Fast forward to today. Again, I have slept in too late for my own good. My feet carry me in a similar rush as if it were my first day. I was luckily fast enough to sneak in with a river of other black coated professionals heading for the same destination. The Washington, D.C. wind feels like a whip, the raisin bagel I attempted to carry in my mouth is falling, and my stuff is being juggled as I rush. But then I stopped once I saw it. It was a tree, full of beautiful pink flowers like I used to see so long ago. There was a sweet smell in the air while the blossoms swayed gently in rhythm. I discovered these were the Washington, D.C. cherry trees, and they began to bloom.
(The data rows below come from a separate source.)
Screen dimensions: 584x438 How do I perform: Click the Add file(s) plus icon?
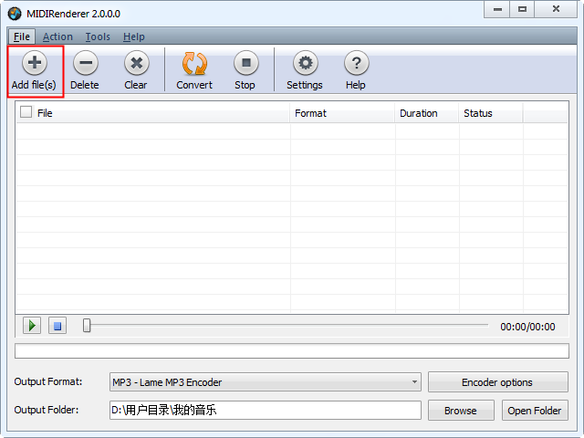(x=34, y=63)
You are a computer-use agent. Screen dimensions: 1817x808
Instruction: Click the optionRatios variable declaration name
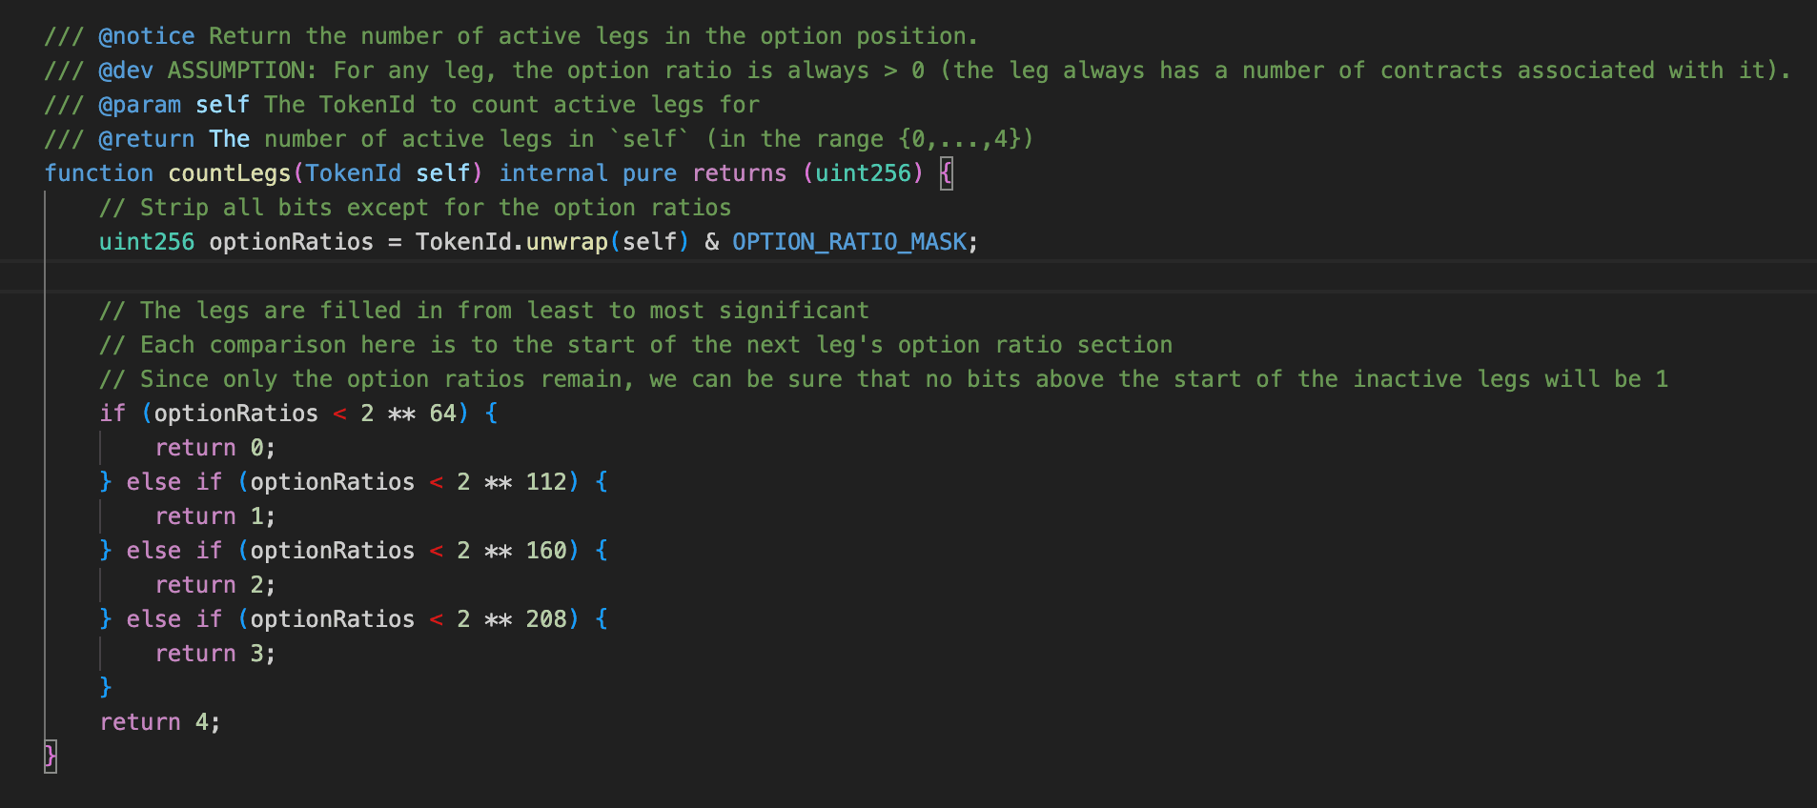pos(291,242)
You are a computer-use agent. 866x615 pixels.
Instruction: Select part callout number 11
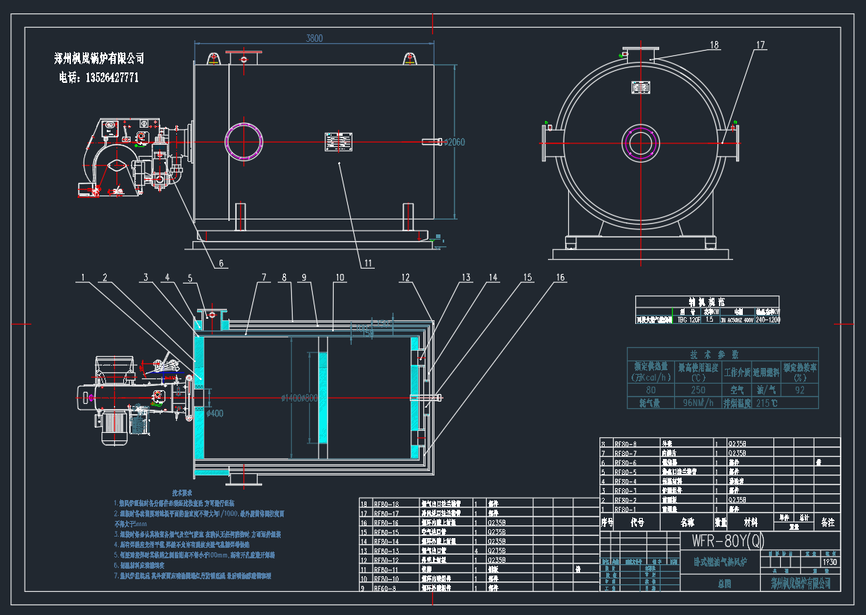click(368, 263)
I began to do some research on them. The story of the cherry trees in the U.S. is one of friendship. The Japanese government in 1912 originally gifted these trees to the people of the United States. Over 3,000 trees were sent from the Mayor of Tokyo to share goodwill between the two nations. Although we know with hindsight that the U.S. and Japan would be adversaries in World War II, the trees were not burnt nor cut down and have stood for over a century. It is almost unimaginable nowadays that in war and pain, the gifts were not demolished out of sheer pettiness. After all, our party politics nowadays gives the impression that all those that compete instantly have to go scorched earth. But yet, in a world war, people still fought to preserve that sign of friendship and undertook the herculean task to protect them. I believe we can still learn a lot of that story nowadays, especially during the bitter fighting in the court of public opinion.
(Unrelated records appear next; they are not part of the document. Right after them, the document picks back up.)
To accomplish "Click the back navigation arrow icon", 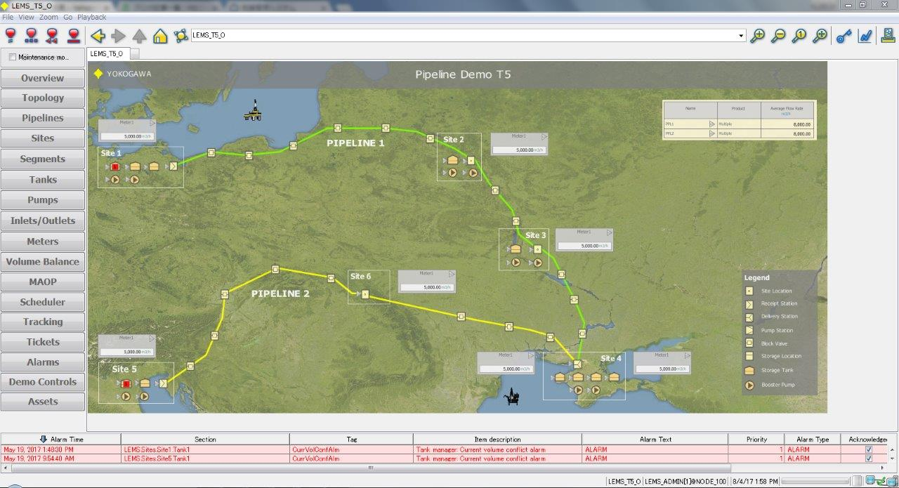I will [x=98, y=35].
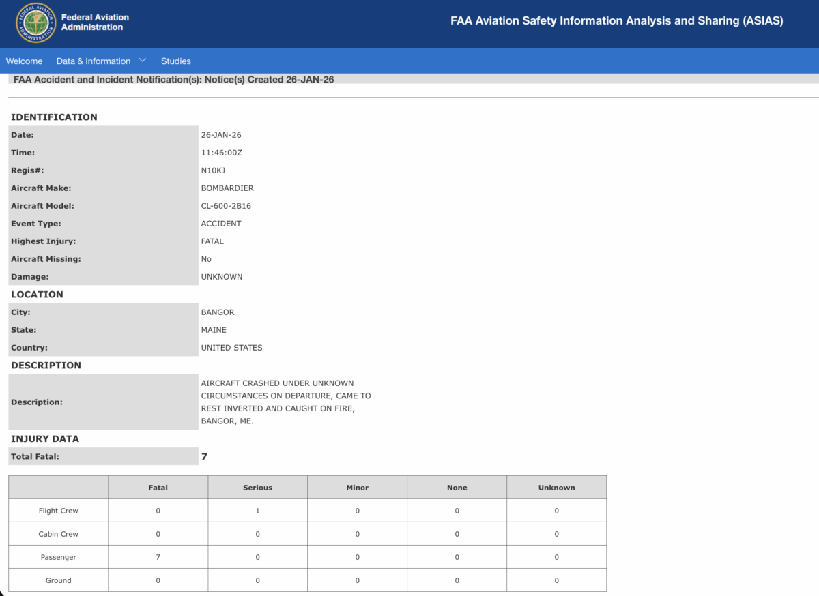This screenshot has height=596, width=819.
Task: Click the aircraft crash description text
Action: tap(285, 402)
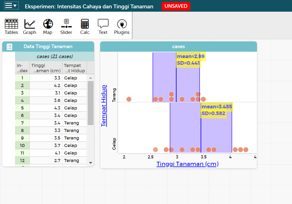Select the Data Tinggi Tanaman title bar
The height and width of the screenshot is (204, 292).
48,47
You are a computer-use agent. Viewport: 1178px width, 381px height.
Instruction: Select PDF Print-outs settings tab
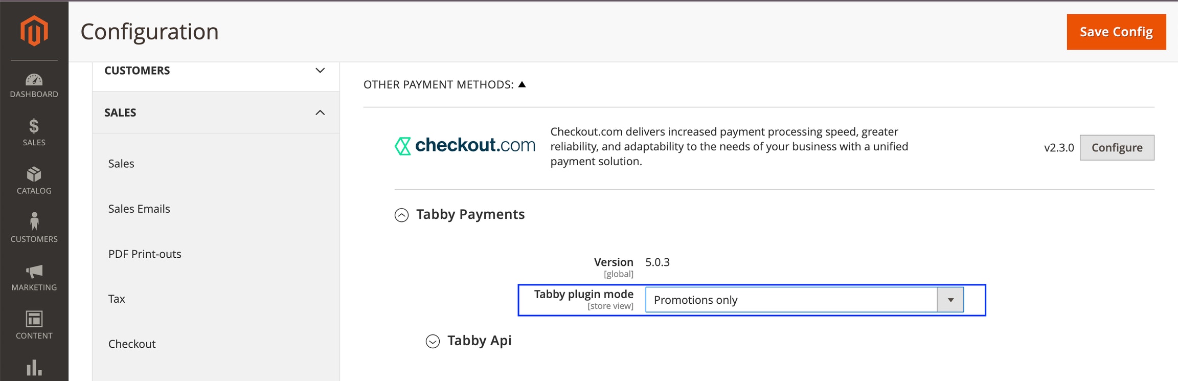pos(145,254)
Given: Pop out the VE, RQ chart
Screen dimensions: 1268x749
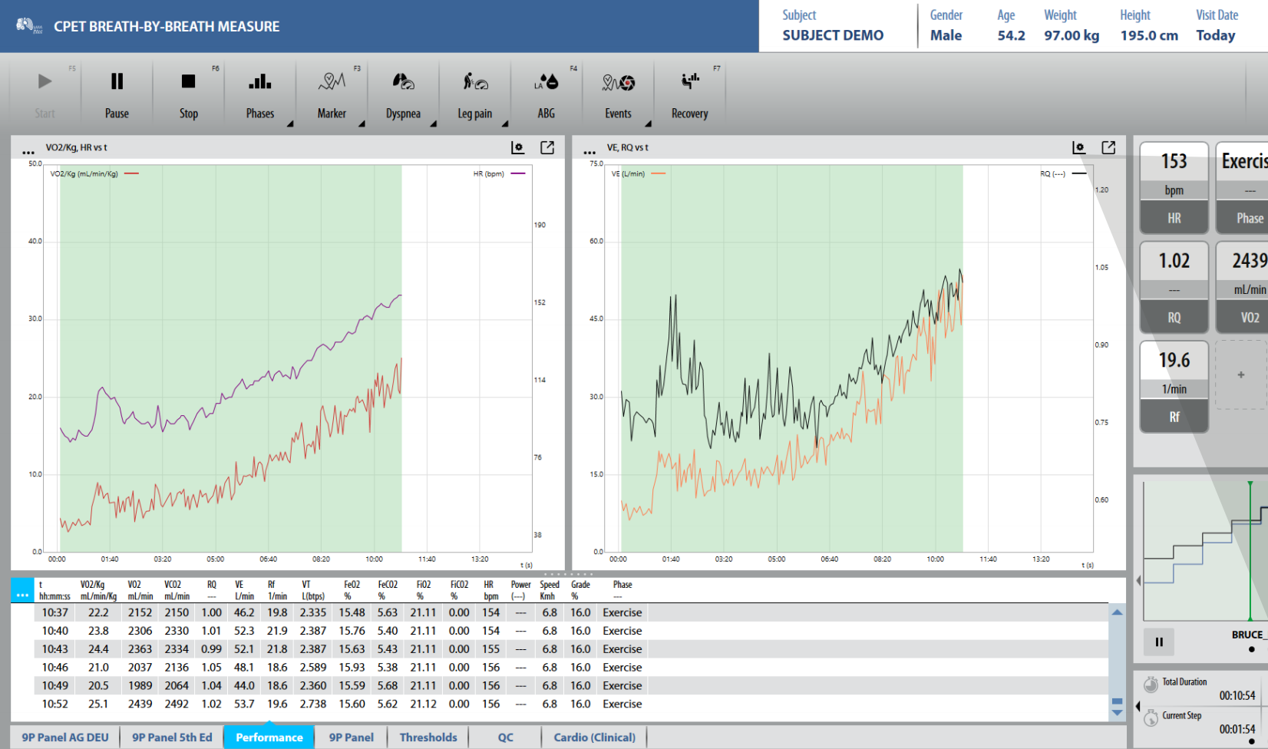Looking at the screenshot, I should (x=1108, y=147).
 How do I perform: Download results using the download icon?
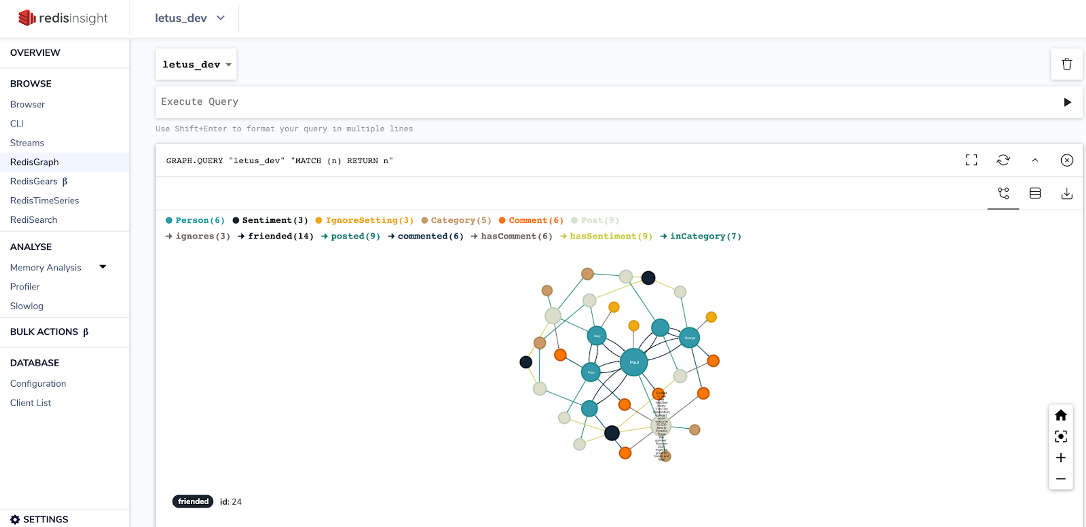1067,193
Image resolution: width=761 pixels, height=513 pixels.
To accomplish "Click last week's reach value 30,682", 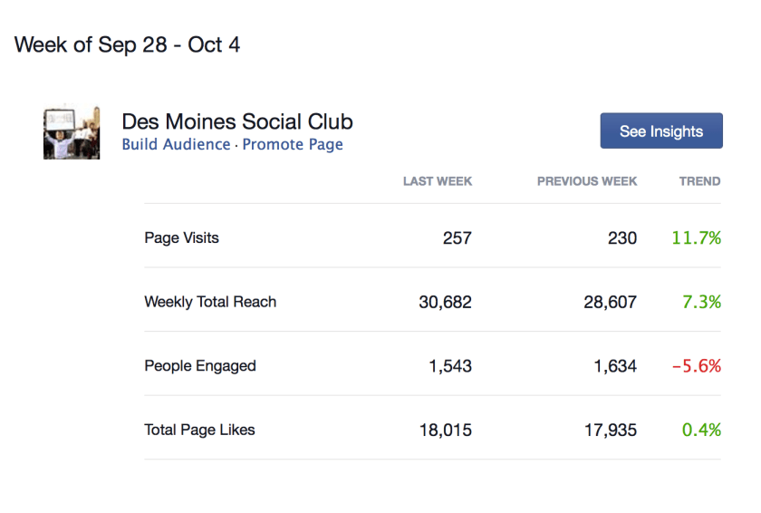I will point(445,302).
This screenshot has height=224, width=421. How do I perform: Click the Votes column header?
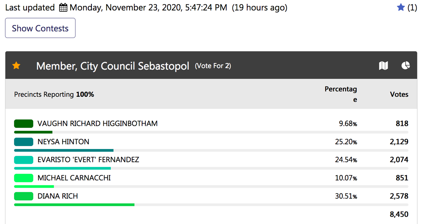399,94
But for now, the world felt slow as I sat looking in wonder at the cherry blossoms. The memories of Florida dogwood trees made me feel warm again on my cheeks and left me some time to think. I thought about the incredible people I’ve been able to meet. Whether it’s the sassy staffers that are the real change makers of an office, the maintenance workers that never fail to make me laugh on a stressful day, or the capitol police who have saved both me and my stuff from being lost more than I could admit. I thought about all the wonderful LGBTQI+ professionals that have really mentored me, and made me feel less alone in the political world. I especially thought about that old couple relaxing. Remembering it made me flushed with the feelings of my own love that I have for my partner that the internship enabled to not be so long distance anymore. So I sat under the shade of pink blossoms, and enjoyed the little window into my childhood. I was home.